Still, after I left Iowa, I didn’t write for three years—mostly because once I learned how to edit, I couldn’t turn the mechanism off. I would write a sentence and think, “Well, that’s no way to start a story.” You can’t be editing while you’re writing; you’ll never get anywhere. It took me years to figure out to shut it down as I created something new—how to just be in the work, instinctively and intuitively—and then finish the piece and turn the editing on again, like flipping a switch.
Rumpus: I know that many workshop graduates—or graduates from rigorous MFA programs in general—sometimes have trouble turning off the critical voices once they leave a program. How did you learn to “flip the switch?”
Geni: Well, first I stomped around for a long time going, “I’ll never write again! It’s all over!” In the end, though, I had to remember how to just write for me. After all, I wrote stories when I was six years old because I loved writing. I didn’t care if anybody ever read my work. Basically, I turned off the critical voices by pretending they weren’t important. I would pretend I was writing to practice, for fun, no pressure. I would pretend that I wasn’t going to show the work to anyone: I would sit down at the computer and draw an imaginary circle around myself, and nobody was allowed inside. It’s a bit like self-hypnosis. You tell yourself that the critical voices don’t matter, even though they do. You learn to ignore them as best you can, and eventually they learn to quiet down and take their turn in the process.
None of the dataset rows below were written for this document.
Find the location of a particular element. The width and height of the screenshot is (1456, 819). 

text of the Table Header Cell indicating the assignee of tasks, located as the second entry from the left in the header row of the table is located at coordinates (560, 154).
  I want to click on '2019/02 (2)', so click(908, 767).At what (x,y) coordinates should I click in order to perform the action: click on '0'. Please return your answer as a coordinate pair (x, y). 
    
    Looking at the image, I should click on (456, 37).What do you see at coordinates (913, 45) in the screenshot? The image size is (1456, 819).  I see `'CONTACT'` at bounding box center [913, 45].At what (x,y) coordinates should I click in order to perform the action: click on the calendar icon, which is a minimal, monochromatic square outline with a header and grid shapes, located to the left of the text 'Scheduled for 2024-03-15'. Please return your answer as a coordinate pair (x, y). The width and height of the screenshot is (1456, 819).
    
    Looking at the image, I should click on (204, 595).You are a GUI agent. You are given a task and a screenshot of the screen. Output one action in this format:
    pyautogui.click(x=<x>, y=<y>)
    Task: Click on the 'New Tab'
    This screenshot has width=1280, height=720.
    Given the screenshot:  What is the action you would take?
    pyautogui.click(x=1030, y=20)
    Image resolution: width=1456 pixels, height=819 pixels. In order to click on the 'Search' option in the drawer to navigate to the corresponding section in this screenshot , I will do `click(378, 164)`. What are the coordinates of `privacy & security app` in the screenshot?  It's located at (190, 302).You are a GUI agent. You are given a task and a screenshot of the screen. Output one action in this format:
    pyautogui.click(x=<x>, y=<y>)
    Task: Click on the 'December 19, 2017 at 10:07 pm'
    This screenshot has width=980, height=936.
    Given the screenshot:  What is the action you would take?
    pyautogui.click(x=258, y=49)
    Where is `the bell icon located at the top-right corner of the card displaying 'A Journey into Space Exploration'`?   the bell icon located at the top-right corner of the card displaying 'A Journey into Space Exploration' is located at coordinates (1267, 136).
Rumpus: What is the hardest part of the writing process for you and what is the easiest part?
Geni: The hardest part of writing is the middle. Whenever I start a new project, I have a glorious image in my head of how it will unfold. Whenever I end a project, I have a wonderful sense of satisfaction and completion. In the middle, though, I tend to feel that I’ve been working on this piece forever, and I don’t know where it’s going, and I’ll never finish it, and I’ll never write anything good again, ever.
The easiest part of writing, I think, is my relationship to the work itself. I know writers who sit down at their desks for three hours every day, rain or shine, to knock out 1,000 words exactly. But I’m not like that. I tend to view the writing less as a discipline or job, and more as a friend. My relationship to the work is at its best when I’m not forceful or controlling—when I come to the table without expectations. And so, every day, I sit down at my desk and ask, “Are you here?” If the writing answers, then I work. If the writing isn’t there, then I just wait for another day.